● DATASET RECORDS

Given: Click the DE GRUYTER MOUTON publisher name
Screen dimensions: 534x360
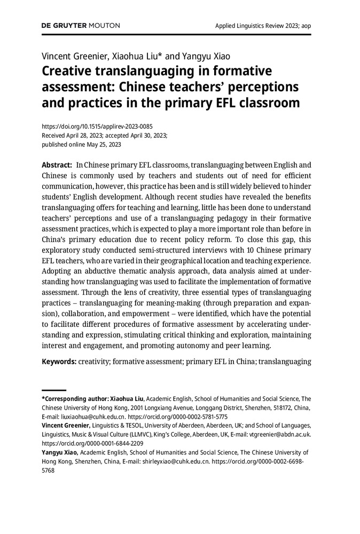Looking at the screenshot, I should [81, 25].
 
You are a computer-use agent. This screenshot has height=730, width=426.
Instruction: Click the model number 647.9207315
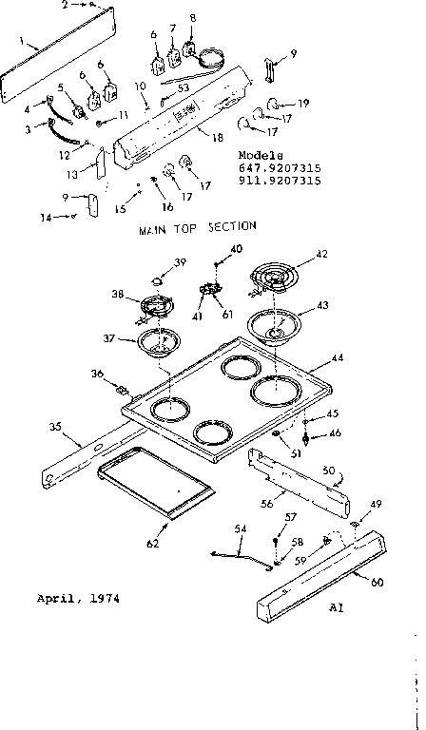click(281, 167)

...

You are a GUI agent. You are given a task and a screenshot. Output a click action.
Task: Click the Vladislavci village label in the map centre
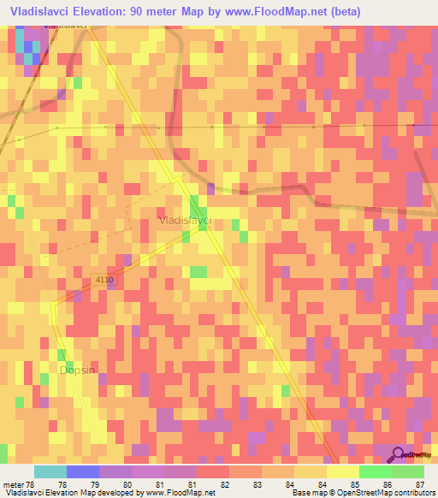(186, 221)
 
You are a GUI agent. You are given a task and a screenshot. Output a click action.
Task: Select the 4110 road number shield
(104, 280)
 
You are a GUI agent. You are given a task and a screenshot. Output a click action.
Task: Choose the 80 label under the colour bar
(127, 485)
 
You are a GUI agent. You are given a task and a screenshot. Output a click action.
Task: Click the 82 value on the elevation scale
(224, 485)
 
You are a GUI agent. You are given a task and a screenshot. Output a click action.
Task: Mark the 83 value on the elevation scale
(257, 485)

● WRITTEN PROBLEM
Arrange the listing's lines from the one holding "Given: Click the" through the one holding "click(281, 167)", both included, as a JSON list of strings, one string per line, with blank lines left out. Leave the pictures out of the answer.

● RESPONSE TO THE TASK
[
  "Given: Click the DE GRUYTER MOUTON publisher name",
  "Screen dimensions: 534x360",
  "Looking at the screenshot, I should [81, 25].",
  "You are a computer-use agent. This screenshot has height=730, width=426.",
  "Instruction: Click the model number 647.9207315",
  "click(281, 167)"
]